Я изо всех сил старалась не заплакать, ноги у меня заплетались, и, падая, я повисала на этой проклятой руке. Рука дёргала меня вверх, и я бежала снова. Вдруг что-то случилось — стало горячо внутри и легко: «Придёт время, и я откушу эту ненавистную руку». И больше я ни разу не споткнулась.
Нас запихнули на станции в вонючий товарный вагон, загруженный мешками и ящиками, закрыли и заперли дверь, и поезд пошёл. Никого больше в вагоне не оказалось.
Мама посадила меня на ящик, устроилась рядом, прижав к себе. Меня била крупная дрожь.
— Ну, поехали, — и мама тихонько запела мне весёлую французскую песенку. А потом мы пели вместе песню про разбойников.
Носилки не простые —
Из ружей сложены,
А поперёк стальные
Мечи положены,
— пела я, представляя стальной меч в своих руках.
Ярость — мощное чувство, помогающее выстоять.
Ехали несколько часов, потом нас, ящики и мешки перегрузили в крытую машину и повезли дальше.
— Мама, почему? — прошептала я.
— Сначала я ответила начальнику во Фрунзе так, как считала нужным, а потом задала ему лишние вопросы. Никогда и никому не задавай вопросов. Здесь вопрос может стоить жизни. Спрашивай только у меня, когда никто не слышит.
Я запомнила.
Нас привезли в ещё не действующий, строящийся лагерь, где собрали жён и детей «врагов народа». Были, как и положено, колючая проволока, вышки, часовые на них.
На территории — ряды строящихся бараков и несколько готовых, пустых. В них не живут — это рабочая зона.
Жилая зона — что-то вроде очень длинного сплетённого из прутьев сарая без одной стены. Сооружение напоминало букву «П» с очень длинной перекладиной, обращённую открытой стороной к вышкам с часовыми. Внутри этого загона с крышей и размещались люди вроде нас — женщины и дети.
Это печальное место в долине было укрыто от посторонних глаз естественными преградами.
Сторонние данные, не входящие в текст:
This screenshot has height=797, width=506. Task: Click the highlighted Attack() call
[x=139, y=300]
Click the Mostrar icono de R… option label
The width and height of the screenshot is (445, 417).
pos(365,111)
С юга долину прикрывали отроги Киргизского хребта, а с севера плавным полукругом охватывали лагерь семь древних курганов, одинаковые по высоте, длине и расстоянию между собой. Так что из степи, где были дороги и сёла, виднелись только курганы, а за ними — горы.
Нас привезли последними, и все места — под навесом в углах и у стен, где теплее, — были заняты. Вдоль всего плетня на чемоданах и узлах сидели человек тридцать детей. Дети молчали, опустив глаза; казалось, они боялись даже дышать.
Мы разместились в середине, на юру, открытом всем ветрам.
— Неплохая гостиница, могло быть хуже, и вид отсюда прелестный. Как вы считаете, мадемуазель? — улыбнулась мне мама. — В котором часу здесь подают ужин? — осведомилась мама у молоденького конвоира.
Тот оторопело глядел на улыбающуюся маму.
— Услышите било — идите к конторе, посуду берите свою, — и пошёл.
— Мне нужна лопата, — бросила мама ему вслед.
Вскоре совершенно обалдевший паренёк вернулся с лопатой.
— Не положено, — пробормотал он, протягивая маме инструмент.
— Ну и правильно, — согласилась мама, — я только размечу, а ты копай. — И быстро очертила большой прямоугольник. — Копай на три штыка.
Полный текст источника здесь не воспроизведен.